COVID-19: Dr Fourar : «La période de déconfinement que connaît le pays est un peu délicate»

0
376

Le porte-parole du Comité scientifique de suivi de l’évolution de la pandémie du coronavirus (Covid-19), le Dr Djamel Fourar, a souligné, lundi à Alger, la nécessité de suivre l’évolution des nouveaux cas positifs au coronavirus et «réagir rapidement» afin d’éviter des foyers épidémiques dans certaines wilayas.

«La période de déconfinement que connaît actuellement le pays est un peu délicate et il va falloir de ce fait suivre l’évolution des cas positifs et réagir rapidement par rapport aux enquêtes épidémiologiques afin qu’il n’y ait pas de foyers épidémiques dans certaines wilayas», a indiqué le Dr Fourar en marge de la présentation du bilan quotidien de l’épidémie.
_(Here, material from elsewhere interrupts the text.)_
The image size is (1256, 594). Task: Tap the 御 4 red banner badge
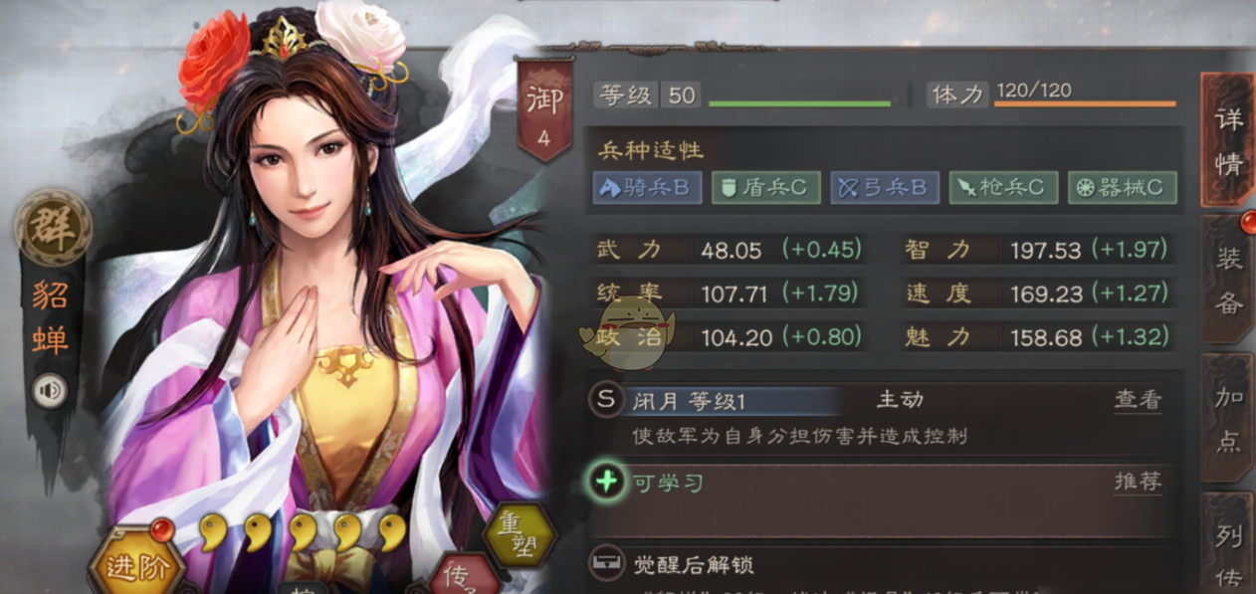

S’exprimant sur les enquêtes épidémiologiques menées dans 12 wilayas ayant connu une recrudescence en matière de nouveaux cas, le Dr Fourar a indiqué que les résultats font ressortir l’existence de wilayas «qui ont connu plus de cas que les autres à l’exemple de Ouargla et de Sétif», estimant toutefois qu’il s’agit «de situations qui vont se stabiliser». Rappelant que le monde avait atteint, mercredi dernier, un chiffre record dans l’évolution de cette pandémie avec 175 000 nouveaux cas enregistrés, le Dr Fourar a estimé qu’en Algérie, «l’augmentation des cas n’est pas significative». «On a tendance à parler de recrudescence, alors que les chiffres font ressortir 27 cas pour 100 000 habitants», faisant observer qu’«à ce jour, 31 wilayas sont au-dessous de la moyenne nationale et seulement 17 wilayas en sont au-dessus». Il a expliqué que l’apparition des nouveaux cas s’explique par le déconfinement, relevant à cette occasion que l’adoption des mesures barrières, la distanciation sociale et le port des masques «permettront d’aller vers une baisse ou une stabilité dans le nombre des cas enregistrés». «Le risque de contamination se situe au niveau des endroits fermés, comme les marchés, les gares, les grands magasins, alors que dans les espaces non fermés, le risque est moindre», a-t-il noté, soulignant que «le port du masque de protection demeure un acte obligatoire régi par un décret exécutif». De son côté, le président du Conseil national de l’ordre des médecins et membre du Comité scientifique, Mohamed Bekkat Berkani, a indiqué, dans une déclaration à l’APS, que des enquêtes épidémiologiques sont en cours dans les wilayas où il a été constaté une hausse significative de cas, notant que certains services d’épidémiologie et de médecine préventive (SEMEP) «connaissent des difficultés pour prendre les décisions qui s’imposent». Rappelant que le port du masque, notamment dans les places publiques, «demeure obligatoire», M. Berkani a appelé les autorités concernées à veiller à l’application de cette mesure préventive pour réduire la propagation du virus.